SGLT2阻害薬には利尿作用があるため、普段から意識して水分を摂ることが大切です。特に夏場や運動時など汗を多くかく場面では、通常よりも多めの水分補給を心掛けてください。

脱水はケトアシドーシスの大きな誘因です。喉が渇く前に、こまめに飲む習慣をつけましょう。

  • のどが渇く前に飲む
  • 1日に1.5L~2Lを目安に
  • 水やお茶など糖分のない飲み物で

予防のための生活習慣

項目具体的な行動目的
食事極端な糖質制限を避け、バランス良く食べるケトン体の過剰な産生を防ぐ
水分意識してこまめに水分を摂取する脱水を防ぎ、体内のバランスを保つ
体調管理シックデイルールを理解し、体調不良時に備える体調不良時のリスクを最小限に抑える

シックデイルールの徹底

シックデイ(発熱、下痢、嘔吐、食欲不振など体調が悪い日)には、特別な対応が必要です。食事が摂れない場合はSGLT2阻害薬を自己判断で休薬することも考えられます。

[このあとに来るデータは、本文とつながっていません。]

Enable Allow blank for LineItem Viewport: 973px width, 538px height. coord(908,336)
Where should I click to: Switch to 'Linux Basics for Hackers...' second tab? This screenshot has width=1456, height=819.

どのような状態になったら薬を休み、いつ医療機関に連絡すべきか、あらかじめ主治医と具体的な対応(シックデイルール)を確認しておくことが、あなた自身の安全を守ります。

定期的な医師への相談

治療薬や食事、生活習慣について少しでも疑問や不安があれば、遠慮なく主治医に相談してください。定期的な診察は体の状態を確認し、副作用の兆候を早期に発見するためにも重要です。

自己判断で薬の量を調整したり、服用を中止したりすることは絶対にやめましょう。

もしも初期症状が現れたら?緊急時の対処法

予防を心掛けていても、ケトアシドーシスの初期症状が現れる可能性はゼロではありません。万が一の時に慌てず適切に行動できるように、緊急時の対処法を知っておきましょう。

自己判断で薬の服用を続けない

吐き気や腹痛、強い倦怠感などケトアシドーシスを疑う症状が現れた場合は、まずSGLT2阻害薬の服用を中止してください。

そして食事や水分が摂れる場合は、糖分を含むジュースやスポーツドリンクを少しずつ補給し、安静にしましょう。

ただし、これはあくまで応急処置であり、医療機関の受診に代わるものではありません。

速やかに医療機関を受診する

症状が軽いと感じても、ケトアシドーシスは急速に悪化することがあります。疑わしい症状があれば、様子を見ずにすぐに主治医に連絡するか、近隣の医療機関を受診してください。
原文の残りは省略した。